L’Organisation des Nations unies pour l’éducation, la science et la culture (UNESCO), en collaboration avec la Fondation Tamayouz Cinéma et avec le soutien de la République populaire de Chine, a lancé début juillet un appel à candidatures pour une bourse de formation destinée aux jeunes réalisatrices africaines. Ce programme, dont les inscriptions sont ouvertes jusqu’au 31 juillet, se déroulera du 15 septembre au 27 octobre à Rabat et Marrakech. Il offre à dix participantes une résidence de création cinématographique intensive de six semaines, axée sur la réalisation de courts-métrages, avec l’appui de mentors renommés tels que les réalisateurs Abderrahmane Sissako et Hicham Lasri.

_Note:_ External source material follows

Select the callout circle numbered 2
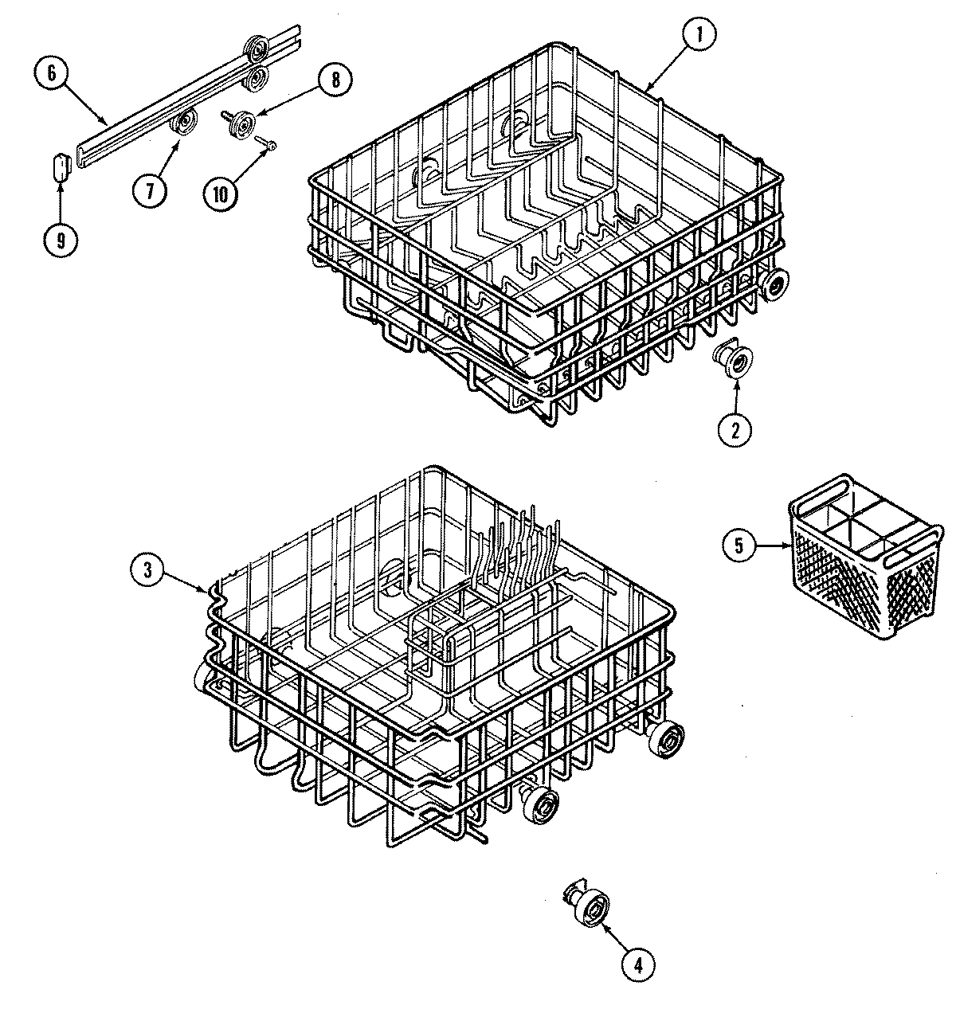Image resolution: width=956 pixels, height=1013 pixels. coord(734,429)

Pensé pour développer à la fois les compétences techniques et la créativité des participantes, le programme vise à renforcer leur employabilité dans un secteur encore majoritairement masculin. Il propose également un environnement propice au réseautage professionnel et à l’innovation, deux leviers essentiels pour favoriser l’émergence d’une nouvelle génération de femmes cinéastes africaines. La diversité des récits ainsi promue contribue à une représentation plus juste des réalités africaines, tout en valorisant le potentiel économique du secteur.

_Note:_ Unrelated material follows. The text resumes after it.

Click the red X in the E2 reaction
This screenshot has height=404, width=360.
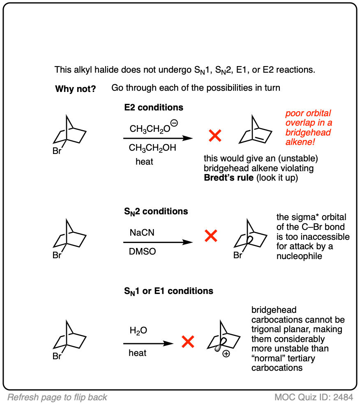215,135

Selon les projections de l’UNESCO publiées en 2021, l’industrie cinématographique africaine pourrait créer plus de 20 millions d’emplois d’ici 2030 et générer 20 milliards de dollars de PIB. Pourtant, les femmes ne représentent aujourd’hui que moins de 30 % des professionnels du cinéma et de l’audiovisuel, selon un rapport de l’agence onusienne. Ce programme entend corriger cet écart et consolider une filière en expansion, en misant sur l’inclusion et la formation de talents féminins. Il s’inscrit dans une tendance plus large d’inclusion économique et culturelle en Afrique, où la jeunesse féminine constitue un levier clé de développement.

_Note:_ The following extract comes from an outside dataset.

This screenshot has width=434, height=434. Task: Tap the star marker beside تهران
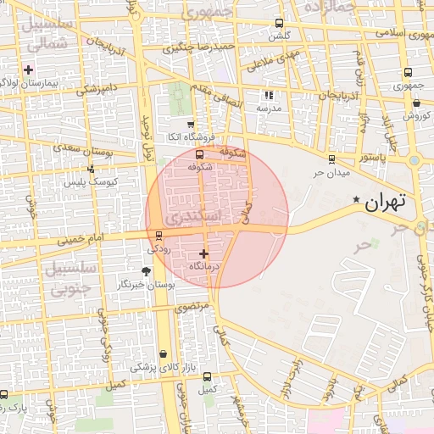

Le succès de ce programme dépendra de la sélection rigoureuse des participantes et de l’intégration de ce modèle dans un réseau panafricain de soutien aux femmes créatrices. Des initiatives similaires, comme la résidence UNESCO-Nara, ont démontré leur efficacité pour accroître la visibilité des femmes dans le cinéma africain. Pour pérenniser ces efforts, il faudra renforcer les financements, développer des programmes similaires dans d’autres régions, et favoriser l’accès aux marchés internationaux.